TEXT SEGMENT Start Marker

In a surprising turn of events, OpenAI is reportedly turning to Google for additional computing support. This signals that the ChatGPT maker is reaching new heights in the AI landscape, requiring an exorbitant amount of computing power.
According to Reuters, the deal has been under discussion over the past few months but was concluded in May. It's quite interesting to see OpenAI partner with Google for its computing needs, especially despite its long-standing rivalry to the software giant in the AI landscape.
All factors withstanding, Google gets to have its cake and eat it if this deal pulls through. The tech giant will get to make a profit from the cloud deal with OpenAI while simultaneously competing with the firm in the AI race.
While speaking to Reuters, Scotiabank analysts indicated that the cloud deal between OpenAI and Google was "somewhat surprising:"
"The deal ... underscores the fact that the two are willing to overlook heavy competition between them to meet the massive computing demands. Ultimately, we view this as a big win for Google’s cloud unit, but ... there are continued worries that ChatGPT is becoming an incrementally larger threat to Google’s search dominance."
But Sam Altman claimed OpenAI was no longer compute-constrained...?

Interestingly, OpenAI CEO Sam Altman unveiled its $500 billion Stargate project earlier this year designed to facilitate the construction of the data centers across the United States for its sophisticated AI advances.
The news hit the tech world by storm, with leaders like Salesforce's CEO Marc Benioff predicting that Microsoft won't use OpenAI's tech in the future. Consequently, Microsoft lost its exclusive cloud partner status with OpenAI, but still retained the right of refusal.
OpenAI has seemingly cozied up with SoftBank, which recently helped raise $40 billion in the AI firm's latest round of funding, pushing its market capitalization to $300 billion. Unfortunately, it might have buried itself in debt in the process.
Microsoft's multi-billion dollar partnership with OpenAI is seemingly fraying, especially after a report emerged claiming that the tech giant had bailed out of two mega data center deals because it no longer wanted to provide additional support for ChatGPT training.

TEXT SEGMENT End Marker

**WHAT THE TASK REQUIRES**
Could you output, word for word, the stretch of the OpenAI–Google cloud deal article from "In a surprising" through "of computing power."?

AVAILABLE DATA Start Marker

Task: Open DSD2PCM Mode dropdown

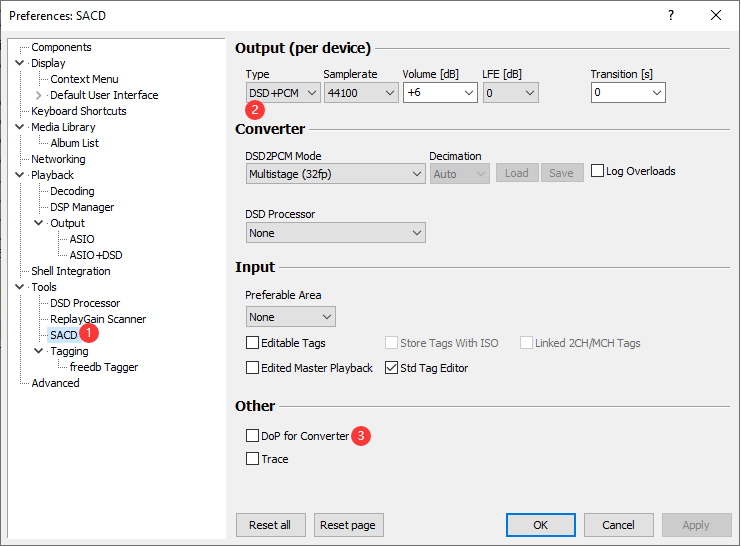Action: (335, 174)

AVAILABLE DATA End Marker
AVAILABLE DATA Start Marker

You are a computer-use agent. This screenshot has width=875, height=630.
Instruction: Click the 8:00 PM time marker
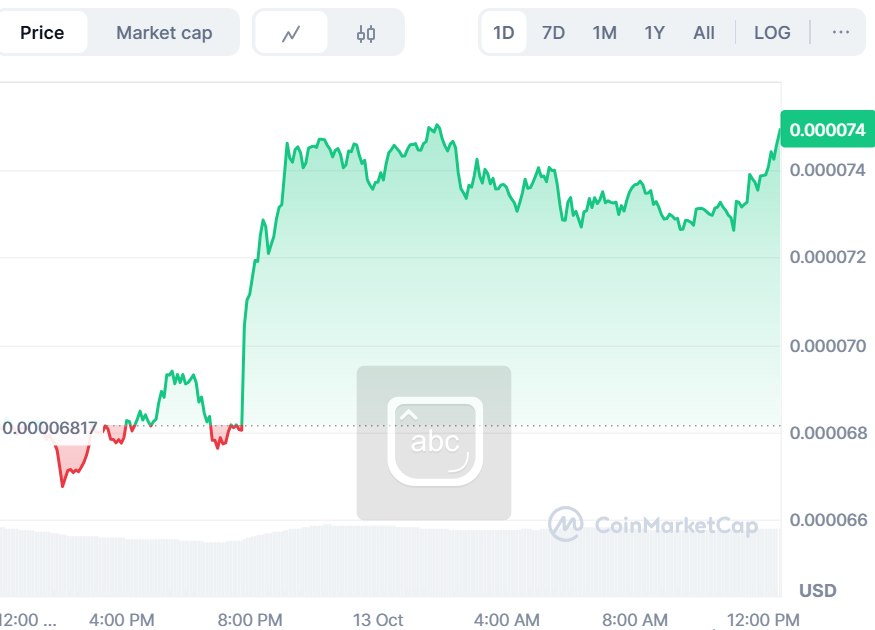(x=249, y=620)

AVAILABLE DATA End Marker

**RESULT**
In a surprising turn of events, OpenAI is reportedly turning to Google for additional computing support. This signals that the ChatGPT maker is reaching new heights in the AI landscape, requiring an exorbitant amount of computing power.